« Après la fin » au Théâtre de Vénissieux : élégance britannique

 

Que peuvent bien faire deux personnes enfermées dans un bunker après une catastrophe ? C’est le thème du spectacle Après la fin, que la compagnie du Théâtre Exalté monte au Théâtre de Vénissieux le 18 janvier. Auparavant, le metteur en scène Baptiste Guiton a désiré montrer deux étapes de création au public. La première s’est déroulée ce 8 janvier et la prochaine aura lieu le 15 janvier, de 19 heures à 20h30.

En préambule, Baptiste présente Dennis Kelly, l’auteur britannique de la pièce dont il a déjà présenté dans ce même théâtre Mon Prof est un troll. « Il est à la fois auteur, acteur et scénariste, ce qui se sent beaucoup dans son écriture, qui a quelque chose d’insolent.
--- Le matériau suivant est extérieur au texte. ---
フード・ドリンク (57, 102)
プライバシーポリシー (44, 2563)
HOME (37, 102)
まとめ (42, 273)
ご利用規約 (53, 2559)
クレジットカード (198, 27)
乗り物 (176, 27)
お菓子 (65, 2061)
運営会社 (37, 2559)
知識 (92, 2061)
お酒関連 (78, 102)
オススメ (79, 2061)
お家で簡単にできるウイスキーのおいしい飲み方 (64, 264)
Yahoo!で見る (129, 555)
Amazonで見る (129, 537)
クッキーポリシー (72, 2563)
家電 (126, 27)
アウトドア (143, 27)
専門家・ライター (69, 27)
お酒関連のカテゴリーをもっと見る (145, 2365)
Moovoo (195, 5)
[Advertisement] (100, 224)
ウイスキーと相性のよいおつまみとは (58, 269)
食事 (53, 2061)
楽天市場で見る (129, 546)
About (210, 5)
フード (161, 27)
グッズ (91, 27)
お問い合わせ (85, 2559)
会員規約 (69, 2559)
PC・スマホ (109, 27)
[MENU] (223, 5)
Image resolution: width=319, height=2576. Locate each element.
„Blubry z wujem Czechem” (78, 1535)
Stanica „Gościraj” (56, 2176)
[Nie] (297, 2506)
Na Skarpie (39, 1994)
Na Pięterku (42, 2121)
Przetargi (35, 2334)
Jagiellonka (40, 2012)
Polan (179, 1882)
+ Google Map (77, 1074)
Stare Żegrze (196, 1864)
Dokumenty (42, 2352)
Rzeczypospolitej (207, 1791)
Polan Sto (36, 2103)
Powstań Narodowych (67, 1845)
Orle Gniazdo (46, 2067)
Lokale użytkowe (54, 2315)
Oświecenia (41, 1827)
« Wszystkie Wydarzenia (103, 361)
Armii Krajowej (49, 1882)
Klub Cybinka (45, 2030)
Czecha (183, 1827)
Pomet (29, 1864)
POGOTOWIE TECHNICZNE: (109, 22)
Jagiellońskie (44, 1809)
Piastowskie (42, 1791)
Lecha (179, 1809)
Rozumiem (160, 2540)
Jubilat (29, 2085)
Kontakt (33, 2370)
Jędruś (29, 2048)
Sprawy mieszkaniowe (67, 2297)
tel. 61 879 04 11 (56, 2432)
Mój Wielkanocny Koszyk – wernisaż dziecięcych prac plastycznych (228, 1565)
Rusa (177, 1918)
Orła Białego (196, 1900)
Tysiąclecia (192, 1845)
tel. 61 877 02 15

Elle est narrative, très concrète et montre des qualités cinématographiques dans les échanges. Kelly vient du théâtre documentaire, avec cette frontière un peu floue entre la réalité et la fiction. »

Baptiste explique encore qu’en Angleterre, le théâtre public n’existe pas et que les financements sont privés. « Les auteurs échappent aux conventions, au cloisonnement. C’est une liberté qui me plaît beaucoup ! »

Pourquoi s’est-il intéressé à ce texte ? Parce que, reprend-il, il l’a découvert dans une mise en scène du traducteur lui-même. « Cette traduction est superbe. C’est un cadeau d’un metteur en scène à ses deux acteurs. Les auteurs anglais ont la capacité incroyable à dire des choses terribles avec un humour déconcertant. Vous êtes gêné mais vous souriez, vous êtes mal à l’aise mais tout va bien. C’est l’élégance britannique qui vous percute avec une caresse, vous chahute tendrement. »

Pour l’instant, Tiphaine Rabaud Fournier et Thomas Rortais, qui jouent les deux personnages, attendent le signal de départ de la répétition. Pour se poser, ils disposent de deux lits, dont l’un est en hauteur, et de deux chaises autour d’une table. Le reste du décor, constitué d’armatures, est assez ouvert. « Je voulais qu’il y ait de l’air », commente Baptiste.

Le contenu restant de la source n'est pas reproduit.